An exact copy of all the data is the required output.

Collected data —
+ + + +

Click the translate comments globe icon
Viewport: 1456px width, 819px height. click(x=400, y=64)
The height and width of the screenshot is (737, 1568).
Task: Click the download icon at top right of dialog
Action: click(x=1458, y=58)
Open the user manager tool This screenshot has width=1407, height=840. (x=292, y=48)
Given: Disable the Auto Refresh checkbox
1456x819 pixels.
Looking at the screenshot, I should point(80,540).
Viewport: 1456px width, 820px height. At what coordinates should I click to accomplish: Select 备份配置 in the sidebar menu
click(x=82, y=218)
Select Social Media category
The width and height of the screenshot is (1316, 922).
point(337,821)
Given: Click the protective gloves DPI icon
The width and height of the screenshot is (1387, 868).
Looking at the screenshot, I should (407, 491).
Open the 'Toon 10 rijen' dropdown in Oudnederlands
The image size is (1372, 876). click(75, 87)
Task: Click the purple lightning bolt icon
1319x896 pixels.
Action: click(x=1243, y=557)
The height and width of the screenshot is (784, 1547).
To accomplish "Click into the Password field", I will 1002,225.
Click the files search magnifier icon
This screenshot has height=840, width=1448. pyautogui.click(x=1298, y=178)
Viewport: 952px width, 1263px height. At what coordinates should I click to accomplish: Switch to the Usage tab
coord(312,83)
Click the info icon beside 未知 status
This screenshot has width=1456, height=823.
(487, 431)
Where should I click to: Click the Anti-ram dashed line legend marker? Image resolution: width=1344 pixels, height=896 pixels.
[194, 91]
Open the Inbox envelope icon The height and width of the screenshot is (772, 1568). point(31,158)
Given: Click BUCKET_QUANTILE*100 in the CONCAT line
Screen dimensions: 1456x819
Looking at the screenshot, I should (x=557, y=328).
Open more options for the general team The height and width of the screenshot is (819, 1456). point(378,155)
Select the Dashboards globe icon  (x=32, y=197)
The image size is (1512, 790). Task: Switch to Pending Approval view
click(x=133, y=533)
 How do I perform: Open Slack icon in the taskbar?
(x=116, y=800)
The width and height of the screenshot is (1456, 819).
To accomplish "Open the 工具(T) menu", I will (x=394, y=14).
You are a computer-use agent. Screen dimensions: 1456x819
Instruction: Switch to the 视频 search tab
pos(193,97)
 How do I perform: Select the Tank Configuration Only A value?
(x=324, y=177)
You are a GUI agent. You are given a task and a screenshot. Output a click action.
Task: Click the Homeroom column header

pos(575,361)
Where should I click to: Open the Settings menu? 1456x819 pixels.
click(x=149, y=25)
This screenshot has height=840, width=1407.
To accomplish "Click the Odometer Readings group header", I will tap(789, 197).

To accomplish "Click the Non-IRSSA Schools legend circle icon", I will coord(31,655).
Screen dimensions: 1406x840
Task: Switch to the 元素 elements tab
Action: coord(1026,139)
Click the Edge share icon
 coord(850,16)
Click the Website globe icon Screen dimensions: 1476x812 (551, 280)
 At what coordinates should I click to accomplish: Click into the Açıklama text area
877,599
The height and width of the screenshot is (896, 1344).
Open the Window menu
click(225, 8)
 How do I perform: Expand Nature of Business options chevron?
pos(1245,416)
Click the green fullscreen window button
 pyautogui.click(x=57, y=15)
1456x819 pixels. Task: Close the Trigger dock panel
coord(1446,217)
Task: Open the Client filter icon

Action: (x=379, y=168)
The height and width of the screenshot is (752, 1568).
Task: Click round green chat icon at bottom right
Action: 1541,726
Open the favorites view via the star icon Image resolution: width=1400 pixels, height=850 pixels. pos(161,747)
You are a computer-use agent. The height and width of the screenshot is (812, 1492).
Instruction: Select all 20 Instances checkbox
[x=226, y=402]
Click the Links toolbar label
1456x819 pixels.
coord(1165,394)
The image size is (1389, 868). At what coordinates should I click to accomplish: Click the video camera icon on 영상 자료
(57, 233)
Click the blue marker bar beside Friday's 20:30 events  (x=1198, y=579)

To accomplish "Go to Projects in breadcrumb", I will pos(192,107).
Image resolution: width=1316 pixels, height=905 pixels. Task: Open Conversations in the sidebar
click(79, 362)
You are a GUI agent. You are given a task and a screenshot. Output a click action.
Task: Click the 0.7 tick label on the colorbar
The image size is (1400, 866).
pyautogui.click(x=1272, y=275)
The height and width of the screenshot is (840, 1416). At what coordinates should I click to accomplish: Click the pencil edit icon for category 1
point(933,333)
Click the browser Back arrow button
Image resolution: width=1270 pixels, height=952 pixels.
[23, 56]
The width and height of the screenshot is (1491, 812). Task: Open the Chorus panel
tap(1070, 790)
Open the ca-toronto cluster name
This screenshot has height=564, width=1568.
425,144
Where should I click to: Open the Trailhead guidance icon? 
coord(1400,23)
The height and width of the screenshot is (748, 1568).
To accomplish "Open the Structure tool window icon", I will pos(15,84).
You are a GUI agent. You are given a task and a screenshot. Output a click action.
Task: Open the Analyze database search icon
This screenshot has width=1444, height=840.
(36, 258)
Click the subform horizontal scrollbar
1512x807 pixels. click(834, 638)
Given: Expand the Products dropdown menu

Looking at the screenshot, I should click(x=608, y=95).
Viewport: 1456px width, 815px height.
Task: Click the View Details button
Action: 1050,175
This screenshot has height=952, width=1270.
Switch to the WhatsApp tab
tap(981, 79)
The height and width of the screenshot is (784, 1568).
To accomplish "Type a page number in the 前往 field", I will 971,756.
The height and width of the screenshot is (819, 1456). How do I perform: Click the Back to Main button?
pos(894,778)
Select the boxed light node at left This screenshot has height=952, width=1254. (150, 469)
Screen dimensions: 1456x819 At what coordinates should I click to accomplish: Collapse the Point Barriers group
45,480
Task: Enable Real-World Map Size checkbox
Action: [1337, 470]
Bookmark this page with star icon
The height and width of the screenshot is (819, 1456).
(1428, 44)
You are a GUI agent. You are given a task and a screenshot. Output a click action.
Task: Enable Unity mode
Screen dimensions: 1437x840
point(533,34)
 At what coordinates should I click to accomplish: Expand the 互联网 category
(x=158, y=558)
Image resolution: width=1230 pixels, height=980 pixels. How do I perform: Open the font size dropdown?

+ + + +

RESPONSE AREA —
Click the translate comments globe icon
Viewport: 1456px width, 819px height. click(x=400, y=64)
The height and width of the screenshot is (737, 1568).
Task: Click the download icon at top right of dialog
Action: click(x=1458, y=58)
Open the user manager tool This screenshot has width=1407, height=840. (x=292, y=48)
Given: Disable the Auto Refresh checkbox
1456x819 pixels.
Looking at the screenshot, I should point(80,540).
Viewport: 1456px width, 820px height. At what coordinates should I click to accomplish: Select 备份配置 in the sidebar menu
click(x=82, y=218)
Select Social Media category
The width and height of the screenshot is (1316, 922).
point(337,821)
Given: Click the protective gloves DPI icon
The width and height of the screenshot is (1387, 868).
Looking at the screenshot, I should (407, 491).
Open the 'Toon 10 rijen' dropdown in Oudnederlands
The image size is (1372, 876). click(75, 87)
Task: Click the purple lightning bolt icon
1319x896 pixels.
Action: click(x=1243, y=557)
The height and width of the screenshot is (784, 1547).
To accomplish "Click into the Password field", I will 1002,225.
Click the files search magnifier icon
This screenshot has height=840, width=1448. pyautogui.click(x=1298, y=178)
Viewport: 952px width, 1263px height. At what coordinates should I click to accomplish: Switch to the Usage tab
coord(312,83)
Click the info icon beside 未知 status
This screenshot has width=1456, height=823.
(487, 431)
Where should I click to: Click the Anti-ram dashed line legend marker? Image resolution: width=1344 pixels, height=896 pixels.
[194, 91]
Open the Inbox envelope icon The height and width of the screenshot is (772, 1568). point(31,158)
Given: Click BUCKET_QUANTILE*100 in the CONCAT line
Screen dimensions: 1456x819
Looking at the screenshot, I should (x=557, y=328).
Open more options for the general team The height and width of the screenshot is (819, 1456). point(378,155)
Select the Dashboards globe icon  (x=32, y=197)
The image size is (1512, 790). Task: Switch to Pending Approval view
click(x=133, y=533)
 How do I perform: Open Slack icon in the taskbar?
(x=116, y=800)
The width and height of the screenshot is (1456, 819).
To accomplish "Open the 工具(T) menu", I will (x=394, y=14).
You are a computer-use agent. Screen dimensions: 1456x819
Instruction: Switch to the 视频 search tab
pos(193,97)
 How do I perform: Select the Tank Configuration Only A value?
(x=324, y=177)
You are a GUI agent. You are given a task and a screenshot. Output a click action.
Task: Click the Homeroom column header

pos(575,361)
Where should I click to: Open the Settings menu? 1456x819 pixels.
click(x=149, y=25)
This screenshot has height=840, width=1407.
To accomplish "Click the Odometer Readings group header", I will tap(789, 197).

To accomplish "Click the Non-IRSSA Schools legend circle icon", I will coord(31,655).
Screen dimensions: 1406x840
Task: Switch to the 元素 elements tab
Action: coord(1026,139)
Click the Edge share icon
 coord(850,16)
Click the Website globe icon Screen dimensions: 1476x812 (551, 280)
 At what coordinates should I click to accomplish: Click into the Açıklama text area
877,599
The height and width of the screenshot is (896, 1344).
Open the Window menu
click(225, 8)
 How do I perform: Expand Nature of Business options chevron?
pos(1245,416)
Click the green fullscreen window button
 pyautogui.click(x=57, y=15)
1456x819 pixels. Task: Close the Trigger dock panel
coord(1446,217)
Task: Open the Client filter icon

Action: (x=379, y=168)
The height and width of the screenshot is (752, 1568).
Task: Click round green chat icon at bottom right
Action: 1541,726
Open the favorites view via the star icon Image resolution: width=1400 pixels, height=850 pixels. pos(161,747)
You are a computer-use agent. The height and width of the screenshot is (812, 1492).
Instruction: Select all 20 Instances checkbox
[x=226, y=402]
Click the Links toolbar label
1456x819 pixels.
coord(1165,394)
The image size is (1389, 868). At what coordinates should I click to accomplish: Click the video camera icon on 영상 자료
(57, 233)
Click the blue marker bar beside Friday's 20:30 events  (x=1198, y=579)

To accomplish "Go to Projects in breadcrumb", I will pos(192,107).
Image resolution: width=1316 pixels, height=905 pixels. Task: Open Conversations in the sidebar
click(79, 362)
You are a GUI agent. You are given a task and a screenshot. Output a click action.
Task: Click the 0.7 tick label on the colorbar
The image size is (1400, 866).
pyautogui.click(x=1272, y=275)
The height and width of the screenshot is (840, 1416). At what coordinates should I click to accomplish: Click the pencil edit icon for category 1
point(933,333)
Click the browser Back arrow button
Image resolution: width=1270 pixels, height=952 pixels.
[23, 56]
The width and height of the screenshot is (1491, 812). Task: Open the Chorus panel
tap(1070, 790)
Open the ca-toronto cluster name
This screenshot has height=564, width=1568.
425,144
Where should I click to: Open the Trailhead guidance icon? 
coord(1400,23)
The height and width of the screenshot is (748, 1568).
To accomplish "Open the Structure tool window icon", I will pos(15,84).
You are a GUI agent. You are given a task and a screenshot. Output a click action.
Task: Open the Analyze database search icon
This screenshot has width=1444, height=840.
(36, 258)
Click the subform horizontal scrollbar
1512x807 pixels. click(834, 638)
Given: Expand the Products dropdown menu

Looking at the screenshot, I should click(x=608, y=95).
Viewport: 1456px width, 815px height.
Task: Click the View Details button
Action: 1050,175
This screenshot has height=952, width=1270.
Switch to the WhatsApp tab
tap(981, 79)
The height and width of the screenshot is (784, 1568).
To accomplish "Type a page number in the 前往 field", I will 971,756.
The height and width of the screenshot is (819, 1456). How do I perform: Click the Back to Main button?
pos(894,778)
Select the boxed light node at left This screenshot has height=952, width=1254. (150, 469)
Screen dimensions: 1456x819 At what coordinates should I click to accomplish: Collapse the Point Barriers group
45,480
Task: Enable Real-World Map Size checkbox
Action: [1337, 470]
Bookmark this page with star icon
The height and width of the screenshot is (819, 1456).
(1428, 44)
You are a GUI agent. You are given a task and a screenshot. Output a click action.
Task: Enable Unity mode
Screen dimensions: 1437x840
point(533,34)
 At what coordinates should I click to accomplish: Expand the 互联网 category
(x=158, y=558)
Image resolution: width=1230 pixels, height=980 pixels. How do I perform: Open the font size dropdown?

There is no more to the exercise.